昨日、忘年会は交際費?それとも福利厚生費?といった記事を書きました。
「そもそも、交際費でも福利厚生費でも経費で落とせるから一緒なのでは?」と思われた方もいるかもしれません。それは、正しいとも言えますし、正しくないとも言えます。
※ 「経費で落とす」=「会社の経費となり、利益が減る分だけ税金が安くなる」という意味で用いています。
中小企業の交際費は年800万円まで会社の経費で落とせる
原則、交際費は経費で落とせない
本来、交際費は冗費(無駄な費用)節約のため、会社の経費で落とせません。
得意先、仕入先などの事業関係者と親睦を深めるといったことなどで交際費は会社にとって必要なものですので、会社が負担することには問題ありません。しかし、交際費を多く使えば使うほど税金が安くなるというのは問題がありますので、原則、交際費を会社の経費に落とすことはできないこととされています。
中小企業の交際費は年800万円まで会社の経費で落とせる
しかし、中小企業の場合は、年800万円であれば、会社の経費で落とすことが可能です。
以前は、下記の通り、交際費のうち会社の経費に落とせるのは、交際費として使用した金額の9割がマックスでした。
- 2009年4月1日以前に終了した事業年度:年400万円までの交際費のうち9割を経費で落とすことができる
- 2013年3月31日以前に開始した事業年度:年600万円までの交際費のうち9割を経費で落とすことができる
2013年4月以降は、景気対策のため経費に落とすことができる交際費の枠が拡大され、年800万円以下であればその全額が会社の経費として落とせることになりました。
※ なお、ここでの中小企業とは、資本金が1億円以下の会社で、資本金5億円以上の会社の100%子会社などは除かれます。
大企業の場合でも接待飲食費は会社の経費で落とせる
景気対策としての交際費規制の緩和は、大企業向けの接待飲食費についても行われています。
1人当たり5,000円以下の社外飲食費は全額経費で落とせる
社外の事業関係者との飲食などの費用については、1人あたり5,000円以下で次の事項を記載した書類を保存している場合には、会社の経費にすることができます。
- 飲食等の年月日
- 飲食等に参加した得意先、仕入先その他事業に関係のある者等の氏名又は名称及びその関係
- 飲食等に参加した者の数
- その費用の金額並びに飲食店等の名称及び所在地(店舗がない等の理由で名称又は所在地が明らかでないときは、領収書等に記載された支払先の名称、住所等)
- その他参考となるべき事項
上記のうち1,4,5は領収書などに記載されていますので、2と3(これも場合よってはレシートに印字されている)を別途メモをとっておくことで、要件を満たします。

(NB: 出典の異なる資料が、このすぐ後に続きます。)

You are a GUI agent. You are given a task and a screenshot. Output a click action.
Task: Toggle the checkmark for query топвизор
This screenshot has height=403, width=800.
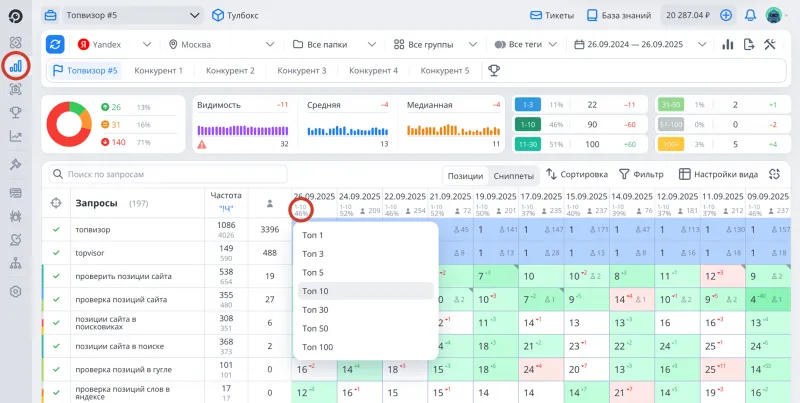point(55,229)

なお、社外の事業関係者というのは、グループ会社の役員や従業員も含みます。会社によっては、グループ会社と言っても社内の人という感覚をもって接しているところもあるとは思いますが、あくまでも会社ごとで判定しますので、在籍している会社が違えば、グループ会社の社員も社外の者になります。

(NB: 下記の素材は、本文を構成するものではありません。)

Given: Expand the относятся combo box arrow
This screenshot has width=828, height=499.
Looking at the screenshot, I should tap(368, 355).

1人当たり5,000円を超える社外飲食費はその50%相当額を経費で落とせる
社外飲食費が1人当たり5,000円を超えてしまった場合はどうかというと、その半分までが会社の経費にすることができます。
なお、こちらの制度は中小企業でも使うことができますので、社外飲食費が1,600万円を超えるような場合は、中小企業の特例よりも有利になります。

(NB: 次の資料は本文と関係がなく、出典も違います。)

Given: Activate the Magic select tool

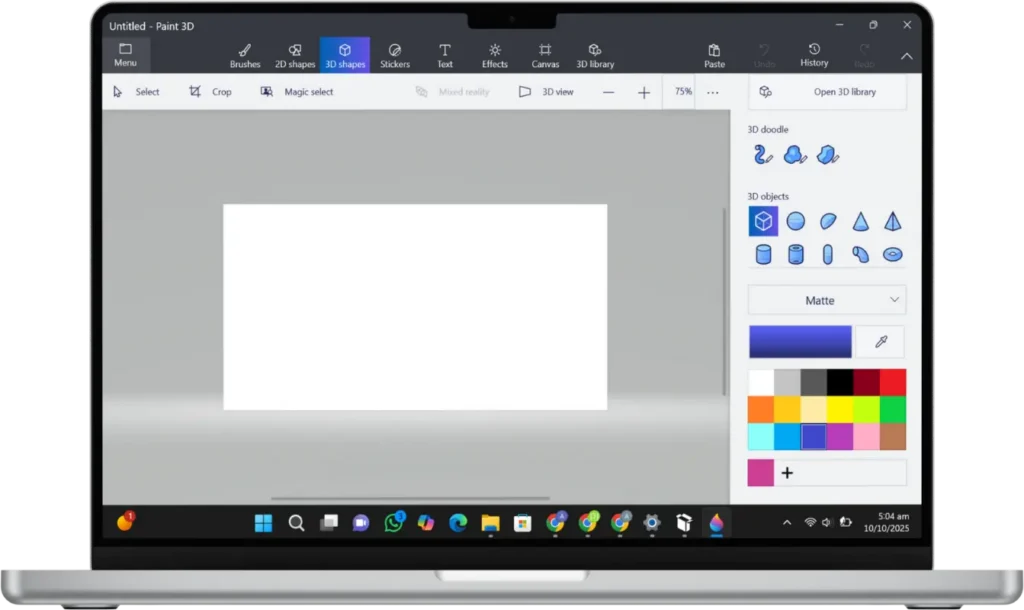Looking at the screenshot, I should point(299,91).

例:社外飲食費が2,000万円かかっている中小企業の経費に落とせる金額
中小特例:800万円
50%損金算入の制度:2,000万円×50%=1,000万円
∴ 1,000万円まで会社の経費として落とすことができる
まとめ
中小企業で年間の交際費が800万円以下の場合、忘年会が交際費だろうが福利厚生費だろうが、どちらも全額会社の経費に落とせますので、忘年会が交際費か福利厚生費かを気にする必要はありません。
しかし、交際費が800万円を超える中小企業の場合は、忘年会が交際費になると会社の経費に落とせる金額が制限されてしまいます。
大企業の場合は、社内の人間だけで行う忘年会が交際費になってしまうと、上記で述べた社外飲食費の特例も受けられませんので、会社の経費に落とすことはできなくなってしまうのです。
つまり、交際費が800万円を超える中小企業や大企業の場合には、忘年会が全額経費に落とすことができる福利厚生費に該当するかどうかで税金の金額が変わってしまうのです。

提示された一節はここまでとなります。